The translation algorithm was recent, and Etienne ran it almost in realtime. In Travers’s ear the combug said in an approximation of Emil’s tone and timbre, “Welcome to Carahne. We didn’t send for you.”
Only those closest to Mark heard his groan of exasperation. “The
Freyana
stopped transmitting some time ago. You didn’t expect someone to come and investigate?”
“I did,” Emil said coolly. “I expected an investigation long before this. You are late, Doctor Sherratt. If we had required assistance in a catastrophe event, we would have suffered major casualties by now.”
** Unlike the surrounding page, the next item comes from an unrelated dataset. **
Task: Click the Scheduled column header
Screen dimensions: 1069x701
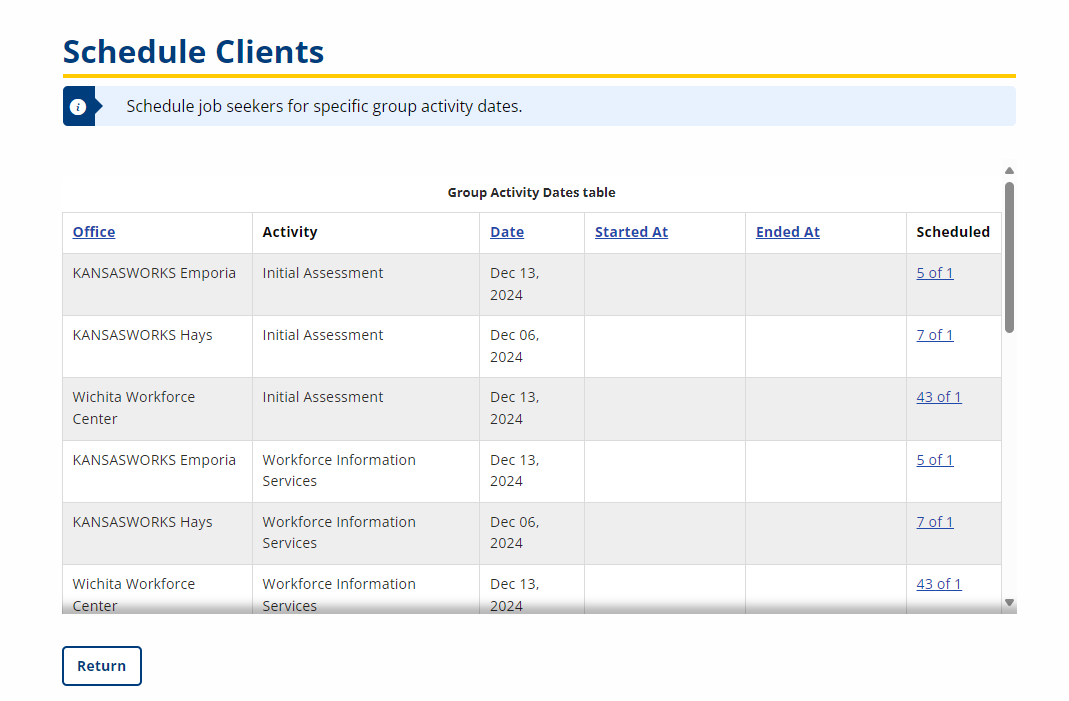Action: click(953, 232)
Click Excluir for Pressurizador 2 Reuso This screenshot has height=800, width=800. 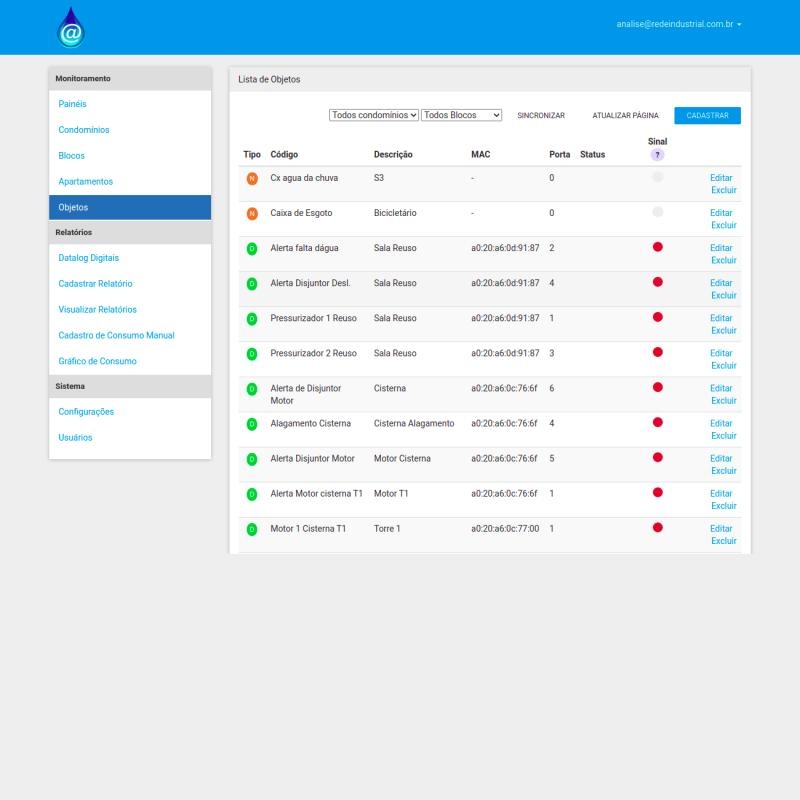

“If you’d suffered any kind of catastrophe,” Mark said levelly, “it was your duty to evacuate the colony back to the
Freyana
and return. Drop the arrogance, Kulich. It does you no credit. What happened to the
Freyana
?”
For a moment Kulich glared at him, and then subsided one muscle at a time. “The highband burned out. We have not yet gotten around to replacing it, since we have little need of it. The colony transmitters are perfectly operable.”
“But you didn’t report this,” Mark said with ominous quiet.
“It was not germane,” Emil said offhandly. “I told you, the colony transmitters are perfectly functional.”
“Not germane?” Sherratt echoed, as if words failed him.
In fact, it was Midani who stepped into the vid pickup and unleashed a tirade in the Resalq which Etienne struggled both to keep pace with and properly translate, since much of it involved cursing, elaborate, almost picturesque profanity. Travers chuckled, and wiped the smile off his face as he watched Emil change color, his face infusing with anger from the line of his collar to the great elongated dome of his bald head.